HILL: I’m sure I could find a way to be offended by that, but it’s like anything else. If it’s not coming from a close friend or someone in my family, it doesn’t mean much to me. If the question is whether it’s an insult to be in movies with amazing actors like Leo and Channing and Brad and Michael Cera and all the rest, and supporting what they’re doing, then it’s a total compliment. I make these movies because I get to work with these people who have become my friends.
PLAYBOY: There’s a fearlessness in your approach to acting. You don’t hesitate to let it all hang out, whether it’s the crack-smoking scene in The Wolf of Wall Street or getting smacked with an octopus in 22 Jump Street. Are you that fearless in real life?

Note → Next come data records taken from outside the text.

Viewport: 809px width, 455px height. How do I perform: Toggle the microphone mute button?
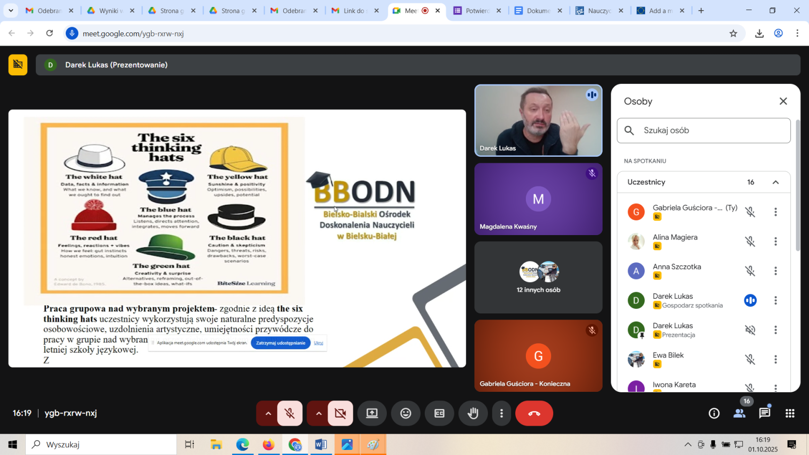(x=290, y=414)
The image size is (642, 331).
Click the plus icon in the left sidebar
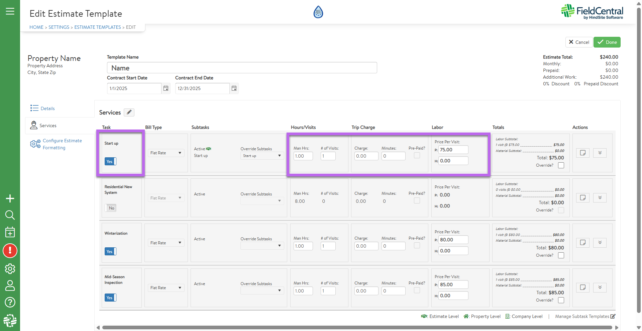tap(10, 198)
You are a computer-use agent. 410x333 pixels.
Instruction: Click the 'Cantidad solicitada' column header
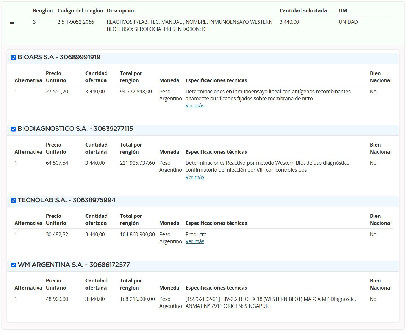pyautogui.click(x=303, y=11)
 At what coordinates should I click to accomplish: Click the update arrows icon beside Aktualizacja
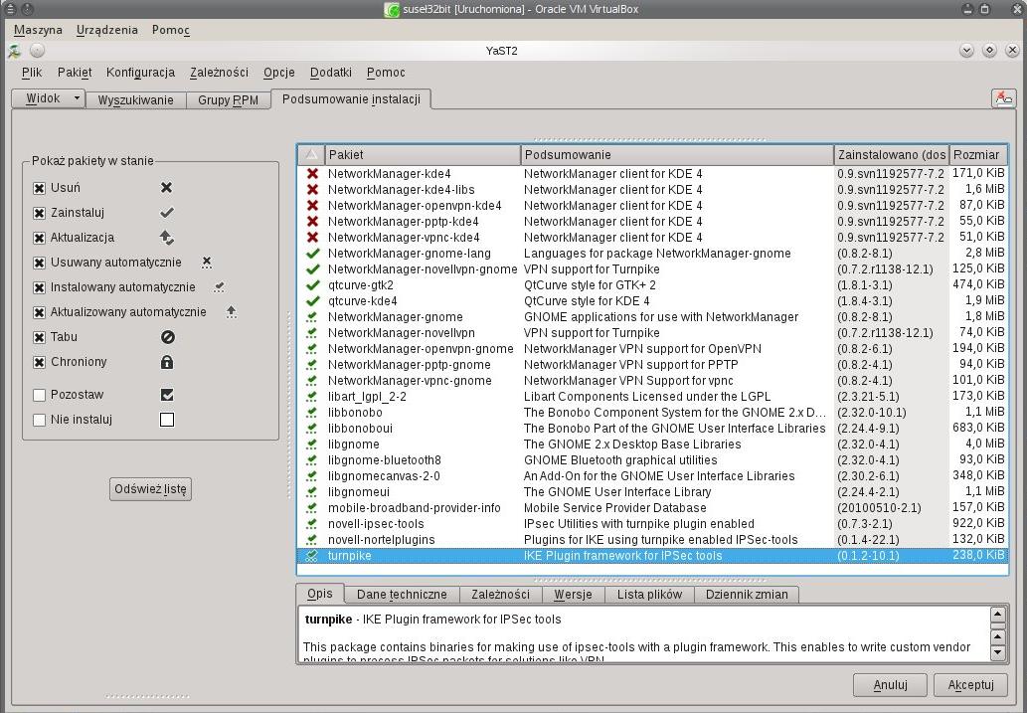click(166, 237)
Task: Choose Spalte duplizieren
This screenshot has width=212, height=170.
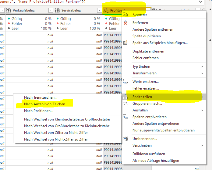Action: pos(147,36)
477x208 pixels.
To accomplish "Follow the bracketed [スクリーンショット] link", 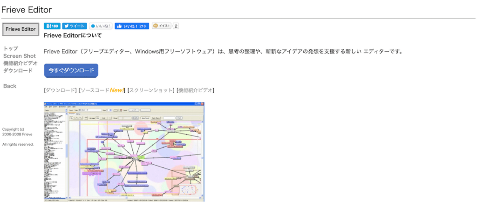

HILL: I think about that all the time, and the answer is no. A lot of actors live their lives like they live their art. As a creative person, you can have no boundaries. I don’t live like that. I use my work to get out any of the crazy things I want to do in real life so I can act like a normal person the rest of the time. I get to see what it’s like to be a cokehead stockbroker or an undercover cop for six months. I’m lucky. You don’t have to go there and ruin your life, but you can still see what someone wants from that sort of experience, what it leads to, what life lessons are to be learned.

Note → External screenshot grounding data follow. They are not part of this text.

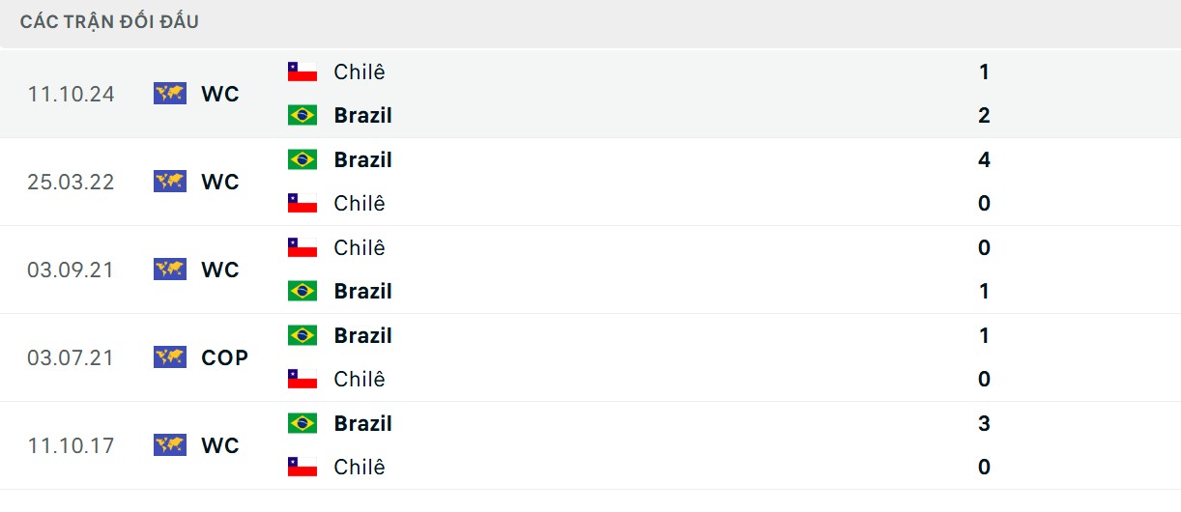Image resolution: width=1181 pixels, height=512 pixels.
Task: Click Brazil flag in 03.07.21 match
Action: point(302,335)
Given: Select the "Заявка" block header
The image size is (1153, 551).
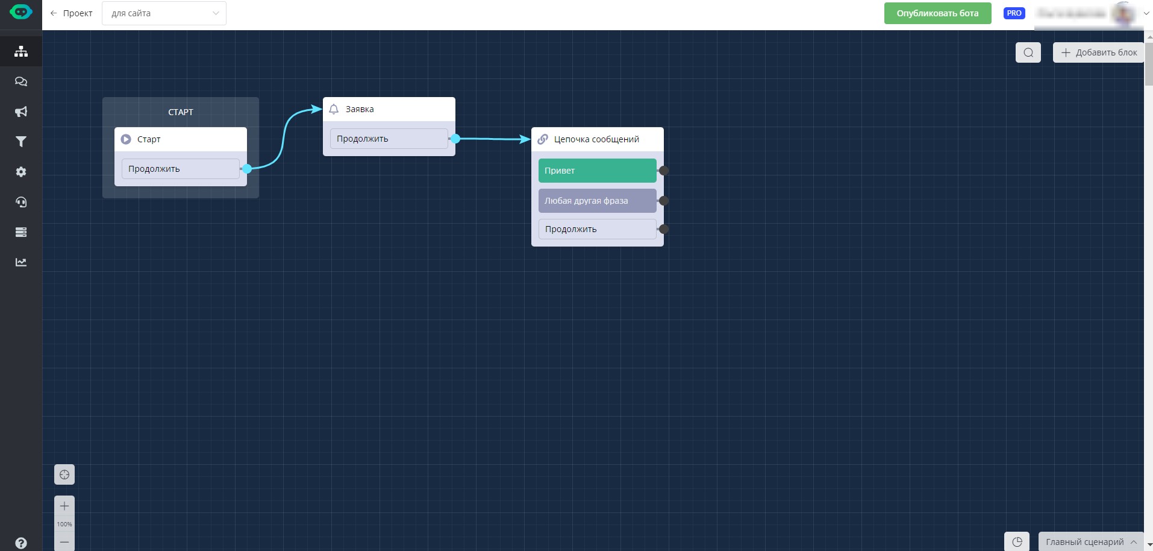Looking at the screenshot, I should [x=389, y=109].
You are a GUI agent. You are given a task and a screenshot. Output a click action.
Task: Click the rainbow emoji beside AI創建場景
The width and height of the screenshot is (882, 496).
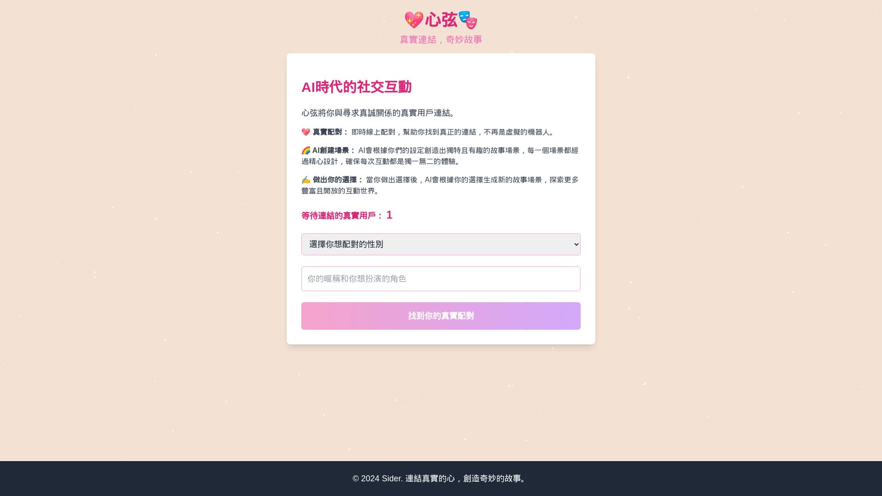coord(306,151)
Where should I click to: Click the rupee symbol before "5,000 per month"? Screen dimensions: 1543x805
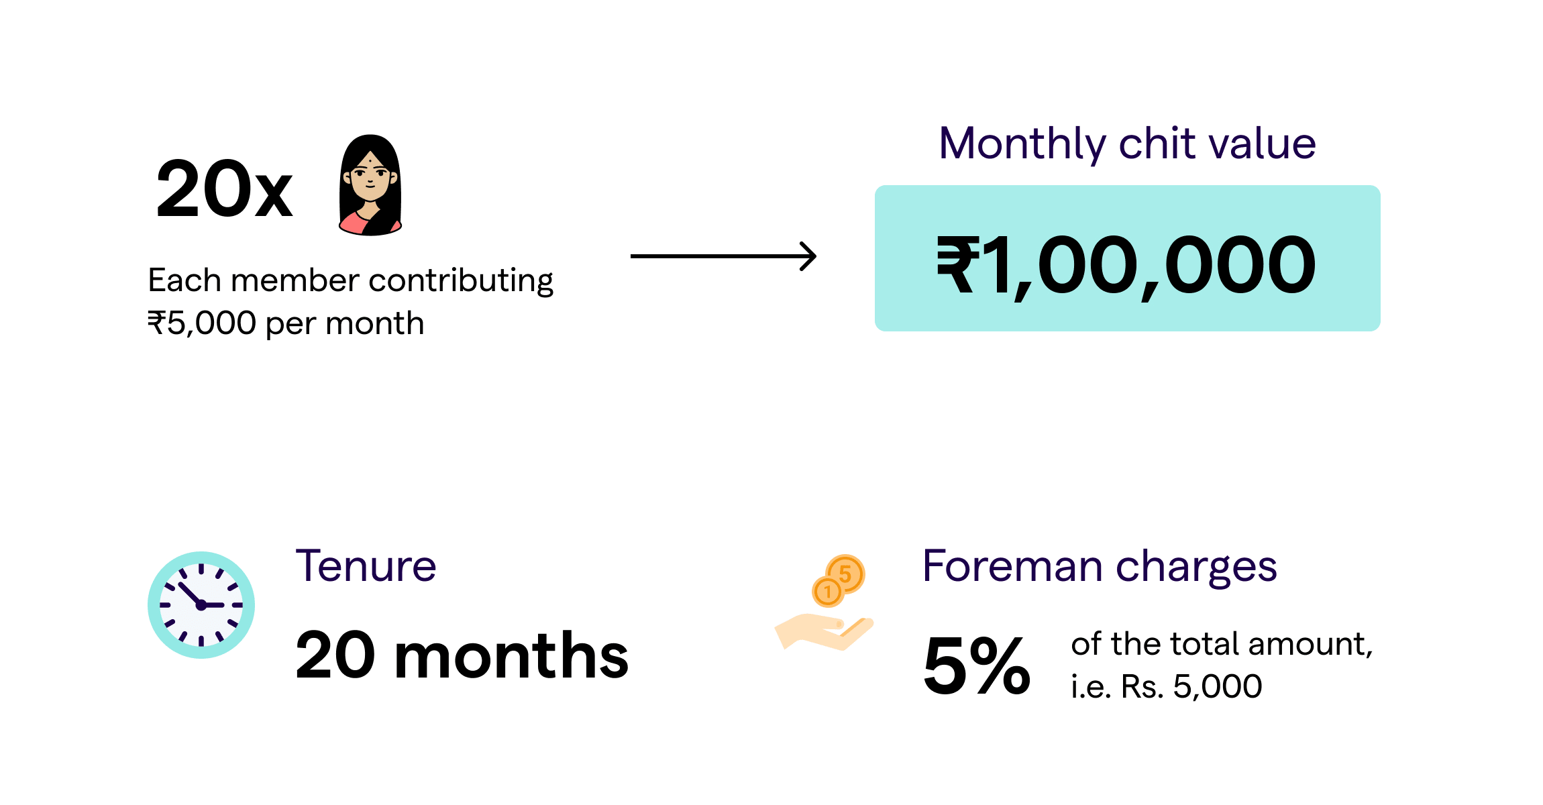click(156, 323)
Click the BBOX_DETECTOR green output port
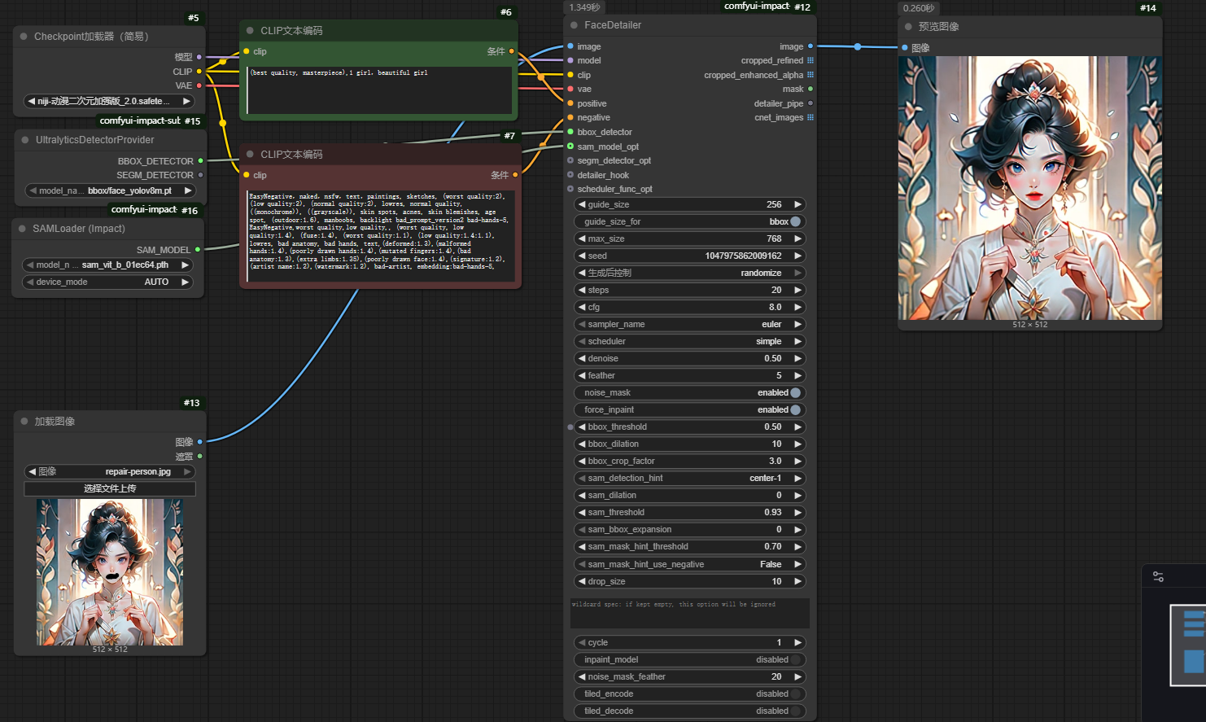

PLAYBOY: The Wolf of Wall Street was up for five Academy Awards, including your nomination. Were you shocked when the movie got shut out?

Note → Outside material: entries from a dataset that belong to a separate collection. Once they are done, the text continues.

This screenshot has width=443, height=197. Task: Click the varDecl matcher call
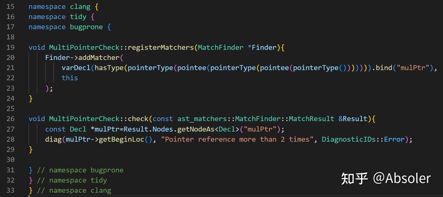coord(76,68)
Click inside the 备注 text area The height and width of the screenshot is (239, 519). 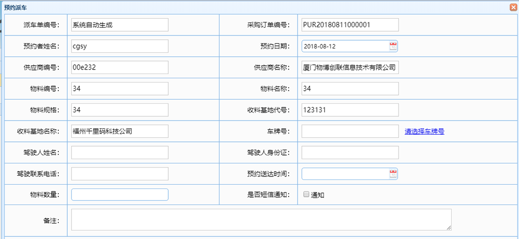(x=261, y=220)
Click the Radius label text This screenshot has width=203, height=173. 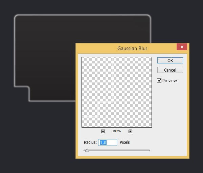tap(90, 142)
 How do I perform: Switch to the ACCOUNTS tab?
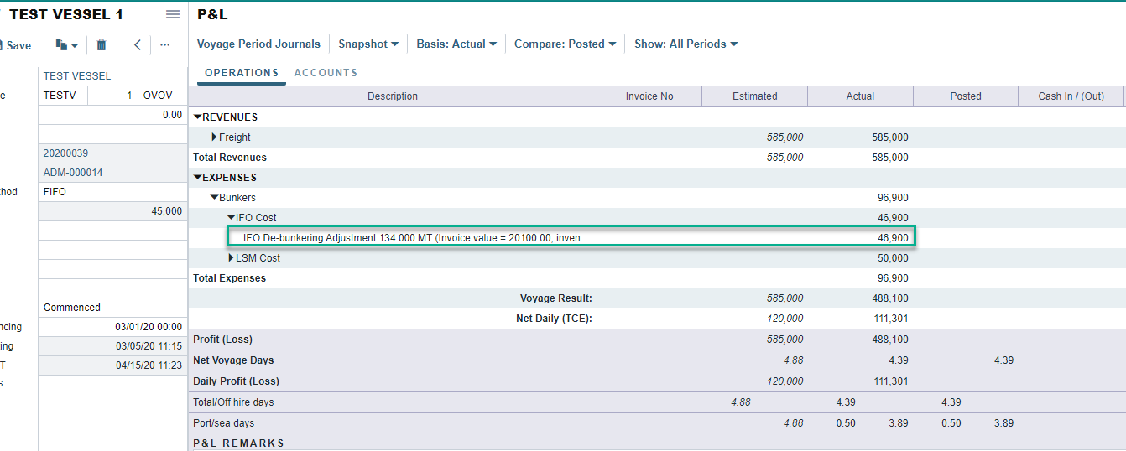pyautogui.click(x=326, y=73)
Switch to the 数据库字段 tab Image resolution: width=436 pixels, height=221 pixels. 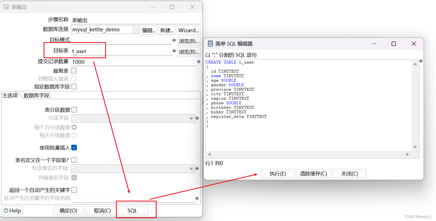(x=36, y=95)
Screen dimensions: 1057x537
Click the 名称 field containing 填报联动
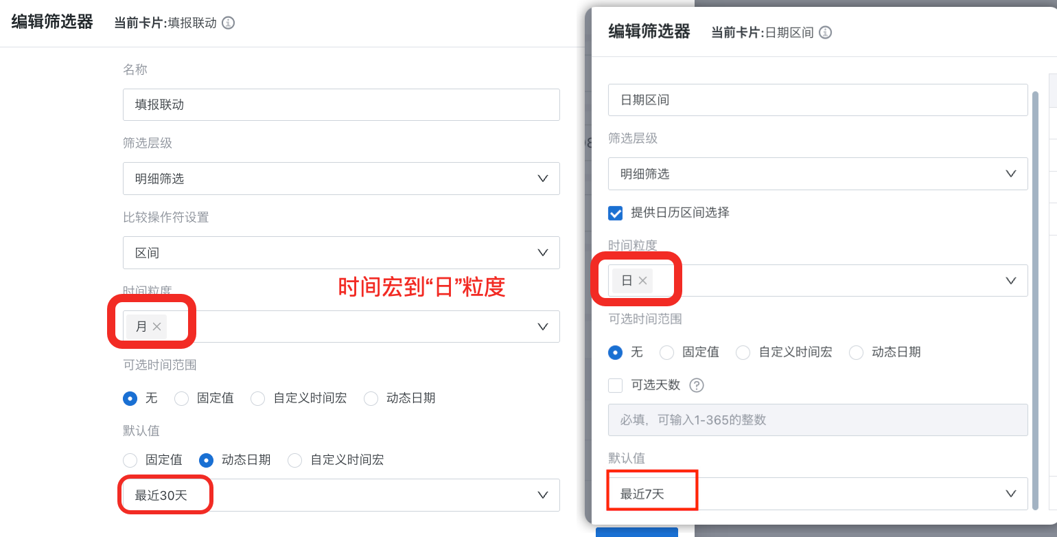pos(341,104)
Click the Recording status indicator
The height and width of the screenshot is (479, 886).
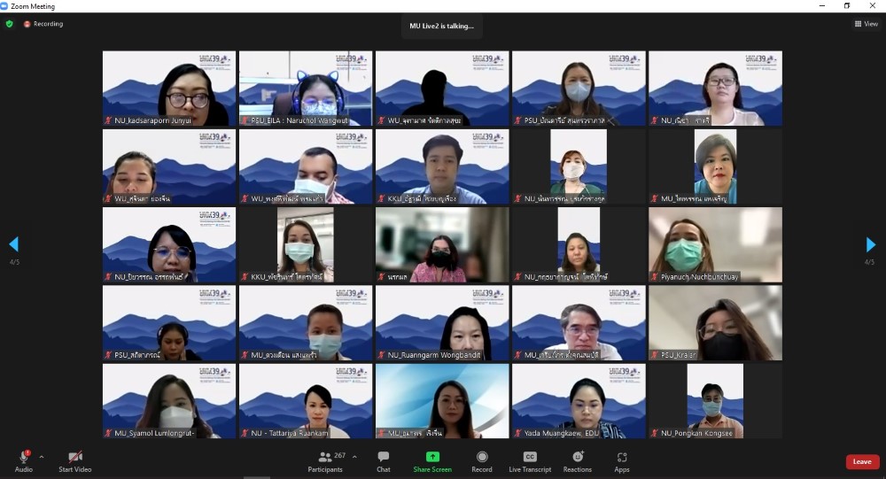pos(43,24)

HILL: Not really. Thelma Schoonmaker, who edits all of Scorsese’s films and is one of my all-time heroes, wrote me an e-mail the day of the Oscars, saying we probably weren’t going to win anything. But she also said the nicest thing, which was that, either way, my performance is going to stand the test of time. That meant so much to me, because this woman cut Raging Bull, Goodfellas and Casino. The Oscars aren’t the most reliable measure, when you think about it. The year Goodfellas was nominated, it lost to Dances With Wolves. No disrespect to Dances With Wolves, but which movie do you remember most all these years later? Movies like Goodfellas were the ones that made me want to get into movies in the first place, so how could I be disappointed in any way with The Wolf of Wall Street? I had the best experience I’ve ever had in my life. I got to work with Leo, who’s probably the finest actor of his generation. I know Martin Scorsese. He knows my name. We talk to each other, and he was happy with my performance. I’m an incredibly fortunate guy.
PLAYBOY: You earned $60,000 for the role, but somebody must have slipped you an envelope full of cash afterward, right?
HILL: Nope. Nothing. I just really wanted to do the movie. I said, “I’ll take whatever you’ll pay me if we can just sign the contract.”
PLAYBOY: Did you get to keep the prosthetic schlong from the movie? That scene alone, of you whipping it out and masturbating at a Long Island pool party, makes it a Scorsese classic.
HILL: That was a super crazy scene and hilarious to watch. I had to give that baby back, but I do have my character’s teeth in a safe. I usually keep one item from each movie. I have a baseball bat from Moneyball. From Superbad I have the Western shirt my character wore. From Jump Street I have the bike-cop uniform. They’re relics of all the crazy good times in my life.
PLAYBOY: Can you pinpoint the moment you became famous?
HILL: The day Superbad came out, Michael Cera and I bought a newspaper. I still have it because it was the day we couldn’t walk around together anymore. One day before, we could walk near my apartment in the Fairfax area of Los Angeles and nobody would talk to us. Then all of a sudden it was insane, and it pretty much hasn’t stopped.